Dr Wang Changan of Tsinghua University and Dr Li Ju of MIT have been working together to stop the oxide coating that forms on the surface of aluminum nanoparticles when it is exposed to air. Their idea was to soak the nanoparticles in a sulfuric acid and titanium oxysuplphate mix, which would dissolve the aluminum oxide and replace it with titanium oxide.





Achieving the new outer coating required a set time of soaking. The accident occurred when Wang and Li forgot to remove one batch of the nanoparticles from the soaking process. That batch ended up soaking for several hours longer than intended with the result being the sulfuric acid and titanium oxysulfate mix leaked into the 50nm nanoparticles and dissolved some of the aluminum inside. What this left was a nanoparticle with a 4nm outer shell of titanium hydroxide and an inner 30nm “yolk” of aluminum.

Rather than discarding this forgotten batch, they decided to test it by building batteries using these particles. It turns out they have potentially solved the problem of using aluminum for the anodes in the battery. The extra long soak meant the anodes did not expand and contract, in fact they created a battery that over 500 charge/discharge cycles retained up to four-times the capacity of the equivalent graphite anode batteries. These batteries last considerably longer in terms of usable lifespan and, according to MIT, can hold up to three-times the energy.

Clearly, sometimes being a forgetful scientist can lead to a breakthrough. The discovery is expected to be an easy one to scale up to mass production, meaning the next-generation of rechargeable batteries could use aluminum anodes, bringing with it longer battery life per charge and batteries that have a much improved lifespan.

[Battery image courtesy of Kristoferb on Wikimedia]

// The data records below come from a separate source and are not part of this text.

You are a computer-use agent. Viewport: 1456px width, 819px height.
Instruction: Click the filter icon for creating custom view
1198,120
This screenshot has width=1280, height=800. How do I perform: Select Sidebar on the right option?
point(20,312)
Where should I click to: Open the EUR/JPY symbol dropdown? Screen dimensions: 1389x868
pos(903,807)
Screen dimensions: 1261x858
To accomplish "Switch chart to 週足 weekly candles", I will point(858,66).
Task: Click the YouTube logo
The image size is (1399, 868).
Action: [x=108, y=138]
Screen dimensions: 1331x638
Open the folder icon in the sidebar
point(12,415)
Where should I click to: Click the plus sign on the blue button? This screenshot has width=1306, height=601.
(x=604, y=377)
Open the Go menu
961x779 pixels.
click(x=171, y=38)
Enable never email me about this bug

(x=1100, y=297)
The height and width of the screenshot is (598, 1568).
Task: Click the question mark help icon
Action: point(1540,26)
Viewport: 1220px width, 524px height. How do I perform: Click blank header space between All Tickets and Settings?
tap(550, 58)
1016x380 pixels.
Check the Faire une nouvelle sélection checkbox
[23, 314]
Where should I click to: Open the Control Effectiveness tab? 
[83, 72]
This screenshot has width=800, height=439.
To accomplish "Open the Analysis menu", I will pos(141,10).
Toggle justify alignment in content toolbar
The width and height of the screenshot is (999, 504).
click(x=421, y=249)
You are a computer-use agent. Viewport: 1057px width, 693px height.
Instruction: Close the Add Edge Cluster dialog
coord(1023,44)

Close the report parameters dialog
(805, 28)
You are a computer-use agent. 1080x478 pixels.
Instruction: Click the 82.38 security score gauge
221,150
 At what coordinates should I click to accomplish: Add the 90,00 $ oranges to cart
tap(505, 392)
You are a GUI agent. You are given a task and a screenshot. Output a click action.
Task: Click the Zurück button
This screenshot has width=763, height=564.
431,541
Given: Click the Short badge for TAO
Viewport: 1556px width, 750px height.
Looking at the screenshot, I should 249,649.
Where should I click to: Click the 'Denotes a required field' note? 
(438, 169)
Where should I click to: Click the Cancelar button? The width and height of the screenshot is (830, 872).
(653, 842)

source: http://www.geek.com/chips/forgetful...adruple-lithium-ion-battery-lifespan-1631273/

Reactions: Like 2 | Winner 8 | Informative 3


----------



## zadiac (18/8/15)

This is very good news for us vapers....lol
Just hope they roll those out soon

Reactions: Agree 1


----------



## nemo (18/8/15)

awesome accident indeed

Reactions: Agree 1


----------



## Average vapor Joe (18/8/15)

Penicillin anyone?

Reactions: Funny 1


----------



## wazarmoto (19/8/15)

The absent minded professor wins again!


----------



## Mike (19/8/15)

Just to clarify, it seems this has to do with charge cycles, not capacity.

Reactions: Agree 1


----------



## Alex (19/8/15)

Mike said:


> Just to clarify, it seems this has to do with charge cycles, not capacity.



In effect, this means having the original battery capacity last for much longer, due to the fact that the aluminum anodes take much longer to corrode.

Think of a laptop that originally lasted for 3 hours on battery power - A year later you only get 30 minutes.


Sent from iPhone


----------



## Mike (19/8/15)

@Alex that's exactly what I mean. It won't make 5000mAh 18650s

Reactions: Agree 2


----------



## zadiac (19/8/15)

Mike said:


> @Alex that's exactly what I mean. It won't make 5000mAh 18650s



That's ok, because having my batteries' life cycles last longer is more important to me. Having to buy batteries every year is costly.

Reactions: Agree 1


----------



## wazarmoto (19/8/15)

Agreed. My Dell's battery has finally given out. took about 4 years. lol


----------